Cette haridelle est décidément increvable ! percluse de douleurs, harassée de souffrances, voilà-t-il pas qu'elle s'apprête à passer une nouvelle fois la ligne, laissant vraisemblablement loin derrière elle les malheureux canassons qui lui servent de faire-valoir ? Cette fois, la glorieuse certitude du sport électoral à l'algérienne touche au sublime.
Pourtant, l'hyppodrome politique d'Alger n'a pas la cote chez les turfistes, car sans surprises, point de gros gains. Le public boude les tribunes, et les rumeurs de dopage et de paris truqués vont bon train. Il est vrai que l'ex poulain du colonel Boumédiène a fort mauvaise allure, la robe terne et l'oeil vitreux, et qu'il semblait plutôt promis à finir en lasagnes chez Spanghero... Objectivement, Boutef n'a en effet rien d'une bête à Grands Prix, c'est évident. Mais c'est oublier un peu vite qu'il a un avantage inappréciable sur ses concurrents: Boutef courre sous la casaque de la grande muette, et à ce titre est drivé par les meilleurs professionnels du pays. A n'en pas douter, s'ils ont choisi de l'aligner, c'est qu'ils ont leurs raisons. Car si la grande muette est si peu loquace, ce n'est pas faute d'arguments, loin s'en faut. Au premier rang de ceux-ci, cette règle immuable du sport hippique: avant tout, le jockey doit garder la main et rester en selle. Tout le monde vous le dira: on ne gagne pas avec une bête incontrolable, que l'envie pourrait prendre de folâtrer hors du chemin tracé, voire de ruer dans les brancards quand la main du maître, lourde mais juste, s'arme du fouet.
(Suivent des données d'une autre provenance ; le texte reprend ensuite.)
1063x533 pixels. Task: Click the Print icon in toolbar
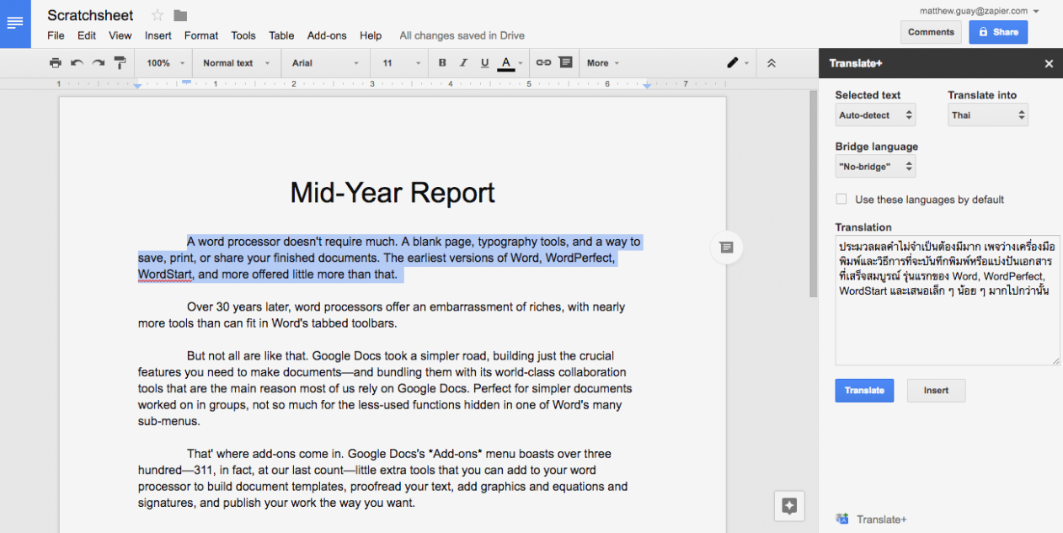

Dès lors, pourquoi s'embarrasser d'un pur sang imprévisible, si l'on peut gagner sans risque avec un baudet estropié ? Grandeur des objectifs, économie des moyens, on reconnait là la marque d'une stratégie à long terme. Il se dit pourtant, près des paddocks, que l'écurie que Boutef doit mener à la victoire, pour être muette, n'en est pas moins désunie. Des ambitions divergentes se dissimuleraient derrière la belle unanimité qui a toujours prévalu dans les déclarations d'avant-course...
Vrai ou faux ? A l'heure où nous écrivons ces lignes, nul n'est en mesure d'affirmer avec certitude que Boutef serait, tout compte fait, le "bon cheval" par excellence.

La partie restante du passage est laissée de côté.